» **TASKS TO CARRY OUT**:
A: Check each statement below against the Nau article and answer yes or no, quoting the exact words of the article that decide it: (i) Nau's pop-up shop in Soho was open for one month. (ii) Nau was based in Seattle when it was founded. (iii) Ten percent of every sale was donated to charity.
B: From the Nau article, copy the stretch from "The beautiful storefront" through "of their choosing.".
C: According to the Nau article, what does the name Nau mean?

» **SOURCE**:
'''

Then and Nau: Rebirth of Sustainable Retailing
After being resurrected from its ashes, Nau hesitated to make the same mistakes again—letting ambition take the reigns before the brand had legs enough to stand on. But opening up a one-month pop-up shop in New York City's Soho neighborhood proved a great way to test the market and expose local clientele to the brand without the risk of long-term investment.
The beautiful storefront featured curb-salvaged decorative touches such as origami-like constructions of cardboard boxes for seating and reclaimed wood shelving. Bicycles climbed up one side of the storefront, further complementing their aesthetic of sustainable and sporty urban clothing. A spacious downstairs allowed for gracious entertaining and a way to connect with the community on a more personal level—thoroughly embracing the philosophy of their name, a New Zealand word which means "welcome."
Based out of Portland, OR, Nau was founded in 2006 by veteran executives from Nike, Adidas, and Patagonia who created the retail format of a "Webfront," where they sold clothes straight to shoppers online—with five percent of every sale donated to a charity of their choosing.

'''

» **DATA PROVIDED**:

'''

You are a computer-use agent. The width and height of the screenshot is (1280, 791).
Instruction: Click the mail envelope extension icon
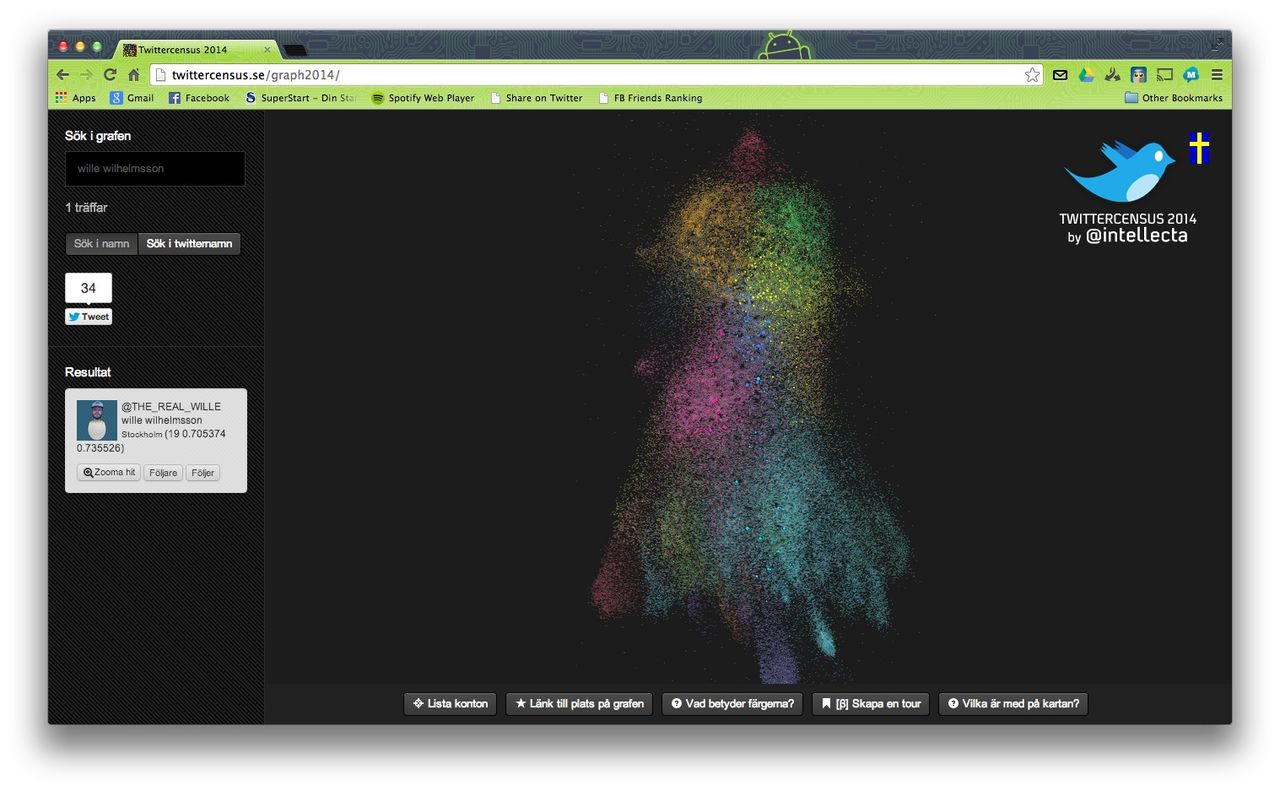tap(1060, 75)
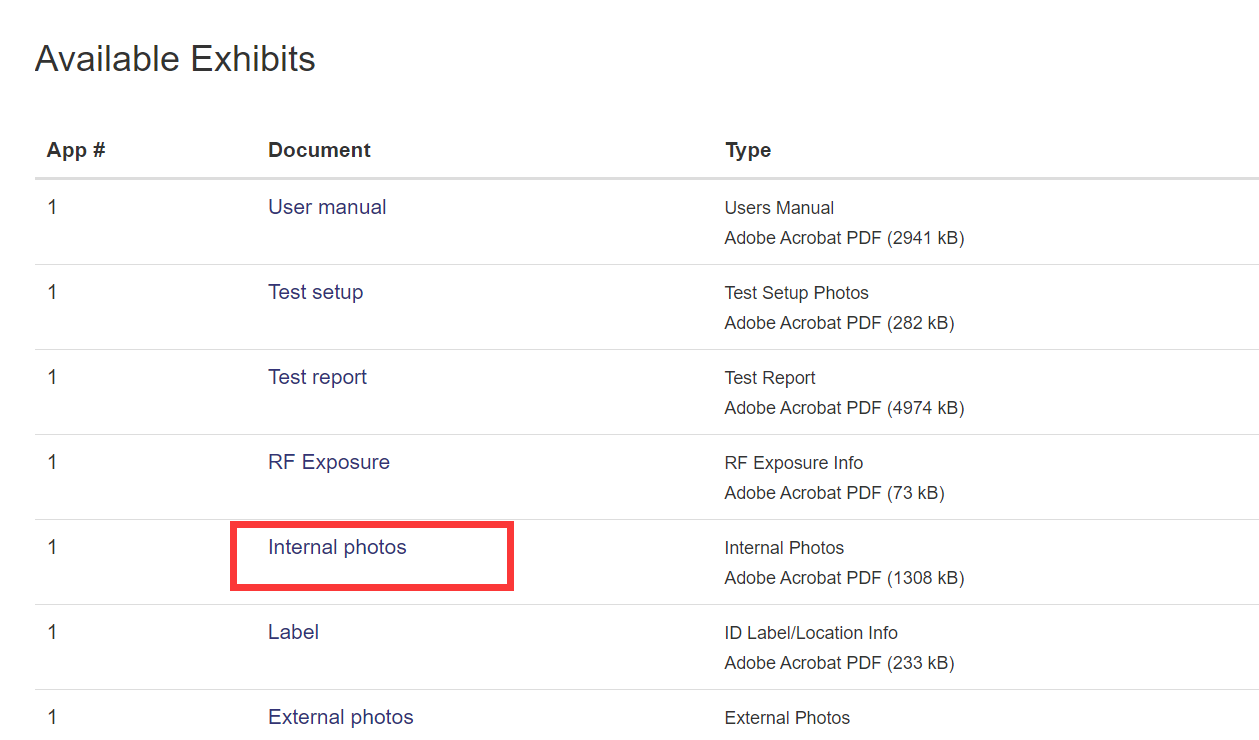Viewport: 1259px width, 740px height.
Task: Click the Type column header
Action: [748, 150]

'''
'''

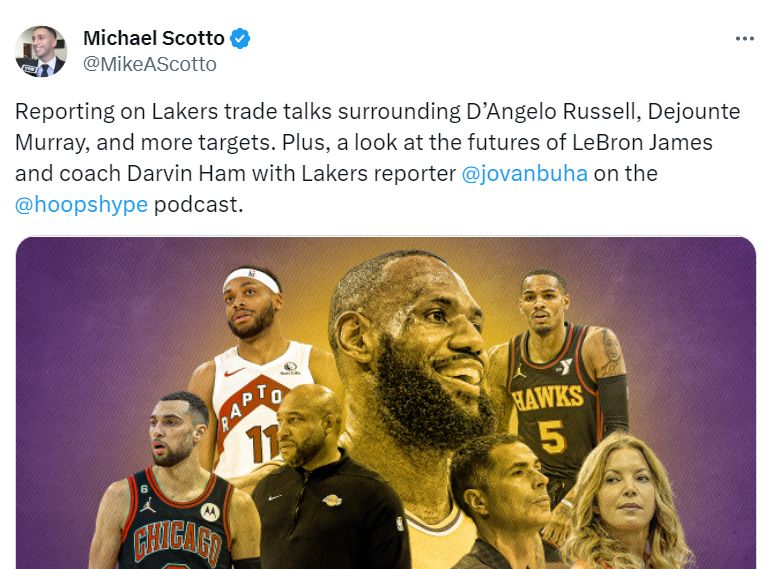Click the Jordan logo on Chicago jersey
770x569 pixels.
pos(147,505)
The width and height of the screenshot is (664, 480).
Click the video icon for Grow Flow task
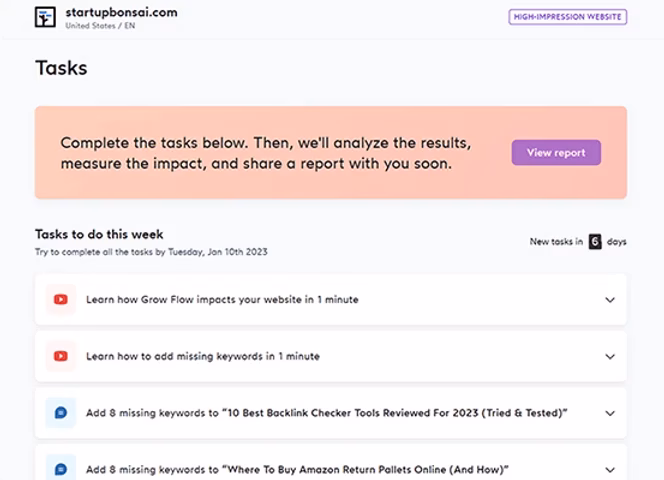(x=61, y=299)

'''

» **SOLUTION LIST**:
A:
(i) Yes: "opening up a one-month pop-up shop in New York City's Soho neighborhood"
(ii) No: "Based out of Portland, OR, Nau was founded in 2006"
(iii) No: "with five percent of every sale donated to a charity of their choosing"

B:
The beautiful storefront featured curb-salvaged decorative touches such as origami-like constructions of cardboard boxes for seating and reclaimed wood shelving. Bicycles climbed up one side of the storefront, further complementing their aesthetic of sustainable and sporty urban clothing. A spacious downstairs allowed for gracious entertaining and a way to connect with the community on a more personal level—thoroughly embracing the philosophy of their name, a New Zealand word which means "welcome."
Based out of Portland, OR, Nau was founded in 2006 by veteran executives from Nike, Adidas, and Patagonia who created the retail format of a "Webfront," where they sold clothes straight to shoppers online—with five percent of every sale donated to a charity of their choosing.

C: It is a New Zealand word that means "welcome."